Here, the capacitive element C2 can also be provided between the node N11 and the node N12 of each of the regulator circuit 30 a of FIG. 6 and the regulator circuit 30 b of FIG. 11. FIG. 18 shows the regulator circuit 30 c shown in FIG. 13 as a typical example.
Referring to FIG. 18, the capacitive value of the capacitive element C2 is of a capacitive value of such a degree that it is negligible as compared with the total capacitance of the load circuits coupled to the regulator circuit 30 d. The capacitive element C2 is inserted for speeding-up and operational stability of the regulator circuit 30 d.
In the regulator circuit 30 c of FIG. 13 with no use of the capacitive element C2, the preamplifier circuit 32 a actually starts operating after the detection of a change in current flowing through the corresponding differential amplifying section 33 b where the internal source voltage VINT is reduced due to an increase in current consumption of each load circuit. Therefore, the response time of each transistor element is unavoidably added as a system's response delay time.
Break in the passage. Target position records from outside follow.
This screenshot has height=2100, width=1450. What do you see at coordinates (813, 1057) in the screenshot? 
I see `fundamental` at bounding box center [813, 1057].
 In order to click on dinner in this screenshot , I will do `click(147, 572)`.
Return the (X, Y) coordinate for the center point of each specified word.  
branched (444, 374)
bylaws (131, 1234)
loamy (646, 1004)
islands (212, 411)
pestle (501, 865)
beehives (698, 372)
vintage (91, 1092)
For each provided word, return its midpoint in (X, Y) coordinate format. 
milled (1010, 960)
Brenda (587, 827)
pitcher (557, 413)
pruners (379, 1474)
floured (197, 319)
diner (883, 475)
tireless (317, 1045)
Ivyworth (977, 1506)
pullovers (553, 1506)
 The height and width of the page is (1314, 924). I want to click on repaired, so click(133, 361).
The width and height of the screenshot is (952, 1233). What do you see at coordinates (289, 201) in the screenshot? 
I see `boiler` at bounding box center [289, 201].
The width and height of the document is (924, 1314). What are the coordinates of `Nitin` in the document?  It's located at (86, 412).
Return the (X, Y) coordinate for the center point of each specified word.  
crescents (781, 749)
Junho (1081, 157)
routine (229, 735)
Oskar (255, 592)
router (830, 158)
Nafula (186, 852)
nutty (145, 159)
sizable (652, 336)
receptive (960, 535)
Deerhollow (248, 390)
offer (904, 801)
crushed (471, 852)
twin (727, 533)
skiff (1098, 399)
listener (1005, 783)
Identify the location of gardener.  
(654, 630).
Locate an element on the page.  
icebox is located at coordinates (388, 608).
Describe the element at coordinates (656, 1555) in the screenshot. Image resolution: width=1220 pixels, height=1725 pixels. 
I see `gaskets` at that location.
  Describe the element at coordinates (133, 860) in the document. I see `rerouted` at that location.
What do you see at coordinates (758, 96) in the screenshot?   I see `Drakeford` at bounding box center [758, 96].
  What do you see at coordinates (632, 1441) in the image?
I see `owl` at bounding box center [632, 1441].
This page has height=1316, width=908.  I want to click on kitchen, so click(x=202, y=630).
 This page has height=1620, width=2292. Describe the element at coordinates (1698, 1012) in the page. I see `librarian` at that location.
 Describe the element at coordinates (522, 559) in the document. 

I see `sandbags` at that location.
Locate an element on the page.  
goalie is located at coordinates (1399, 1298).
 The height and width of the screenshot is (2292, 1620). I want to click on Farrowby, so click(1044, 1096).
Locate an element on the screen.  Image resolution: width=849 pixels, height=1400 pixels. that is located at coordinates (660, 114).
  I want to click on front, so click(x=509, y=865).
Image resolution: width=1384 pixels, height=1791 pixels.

On the other hand, as shown in FIG. 18, a reduction in the internal source voltage VINT can directly be transferred to the output of the preamplifier circuit 32 a as capacitive coupling of the capacitive element C2 by inserting the capacitive element C2 in parallel between the input and output terminals of the first-stage preamplifier circuit 32 a in the amplifiers of two-stage amplification. Since the capacitive coupling is performed instantaneously, it can practically respond at high speed without making a delay corresponding to one stage of the preamplifier circuit 32 a. Further, even when a large reduction in voltage, which causes oversaturation, occurs in the internal source voltage VINT, a steep change in output voltage VINTD of the preamplifier circuit 32 a can be limited transiently via the capacitive element C2. As a result, the regulator circuit 30 d of the fourth preferred embodiment also has the effect of reducing system's oscillations in conjunction with the above.
The preferred embodiments disclosed this time should be considered to be illustrative and not to be limitive in all respects. The scope of the present invention is indicated by the claims without by the above description and intended to cover the meaning equivalent to the claims and all changes within the scope thereof.